The device 600 also includes computer-readable storage memory or memory devices 612 that enable data storage, such as data storage devices that can be accessed by a computing device, and that provide persistent storage of data and executable instructions (e.g., software applications, programs, functions, and the like). Examples of the computer-readable storage memory or memory devices 612 include volatile memory and non-volatile memory, fixed and removable media devices, and any suitable memory device or electronic data storage that maintains data for computing device access. The computer-readable storage memory can include various implementations of random access memory (RAM), read-only memory (ROM), flash memory, and other types of storage media in various memory device configurations. The device 600 may also include a mass storage media device.

The computer-readable storage memory provides data storage mechanisms to store the device data 604, other types of information and/or data, and various device applications 614 (e.g., software applications). For example, an operating system 616 can be maintained as software instructions with a memory device and executed by the processing system 608. The device applications may also include a device manager, such as any form of a control application, software application, signal-processing and control module, code that is native to a particular device, a hardware abstraction layer for a particular device, and so on. In this example, the device 600 includes a voice recognition module 202, a voice analysis module 204, a local command execution module 206, a voice storage module 208, a transmission module 210 and a speaker module 212, as described above.

The device 600 also includes an audio and/or video processing system 626 that generates audio data for an audio system 628 and/or generates display data for a display system 630.

The audio system 628 and/or the display system 630 may include any devices that process, display, and/or otherwise render audio, video, display, and/or image data. Display data and audio signals can be communicated to an audio component and/or to a display component via an RF (radio frequency) link, S-video link, HDMI (high-definition multimedia interface), composite video link, component video link, DVI (digital video interface), analog audio connection, or other similar communication link, such as media data port 632. In implementations, the audio system and/or the display system are integrated components of the example device. Alternatively, the audio system and/or the display system are external, peripheral components to the example device.

* Assigned task A: In the device 600 text, what does the audio and/or video processing system 626 generate?
* Assigned task B: Summarize the device 600 text in two sentences.
* Assigned task C: Continue the device 600 text from its final sentence, keeping the same style.
The lines after the device 600 text aren't needed for any of these tasks.

* Supplied data:
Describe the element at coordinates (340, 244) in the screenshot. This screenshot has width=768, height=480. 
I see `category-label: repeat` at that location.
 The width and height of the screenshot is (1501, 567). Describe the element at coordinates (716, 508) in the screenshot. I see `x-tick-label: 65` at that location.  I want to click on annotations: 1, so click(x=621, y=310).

* Response area A: It generates audio data for the audio system 628 and/or display data for the display system 630.

* Response area B: Device 600 includes computer-readable storage memory 612, such as RAM, ROM, and flash memory, that stores device data, applications, and an operating system 616 executed by the processing system 608. It also has an audio and/or video processing system 626 that feeds an audio system 628 and a display system 630, which can be integrated or external and connect through links such as RF, HDMI, DVI, or media data port 632.

* Response area C:
Device 600 also includes sensor(s) 634 that can be used to detect motion of, or around, device 600. Sensors(s) 634 can also include audio sensors to detect or receive audio input to device 600. In some embodiments, sensor(s) 634 provide input to other modules to facilitate their functionality. Alternately or additionally, sensors 634 can include haptic sensors that are configured to provide haptic feedback.

Conclusion

Various embodiments enable disambiguation and clarification for personal assistants in noisy environments. In various embodiments, when a personal assistant is in a noisy environment and a user attempts to provide a verbal instruction, the personal assistant is able to process the verbal instruction and/or the context associated with provision of the verbal instruction, and ascertain whether the verbal instruction was received intact or whether the noisy environment prevented some or all of the verbal instruction from being understood by the personal assistant. In an event that some or all of the verbal instruction was not understood by the personal assistant, the personal assistant is configured wait until the noise in the environment abates to a level that is more suitable for fully understanding the verbal instruction. When the noise abates, the personal assistant can then ask for clarification by requesting, for example, that the user repeat the instruction.

Although various embodiments have been described in language specific to features and/or methods, the subject of the appended claims is not necessarily limited to the specific features or methods described. Rather, the specific features and methods are disclosed as example implementations, and other equivalent features and methods are intended to be within the scope of the appended claims. Further, various different embodiments are described and it is to be appreciated that each described embodiment can be implemented independently or in connection with one or more other described embodiments.

Claims

1. A computing device comprising:

one or more processors; and

one or more computer-readable storage devices storing processing-executable instructions which, responsive to execution by the one or more processors, cause the computing device to perform operations comprising: receiving, by a personal assistant embodied on the computing device, a verbal instruction; ascertaining, by the personal assistant, whether the verbal instruction is intact; responsive to the verbal instruction not being received intact, monitoring noise in an ambient environment around the computing device; and responsive to the noise in the ambient environment being below a noise threshold, requesting clarification of the verbal instruction.

2. The computing device as recited in claim 1, wherein said ascertaining is performed by processing the verbal instruction to ascertain a percentage of the instruction that was not clearly understood.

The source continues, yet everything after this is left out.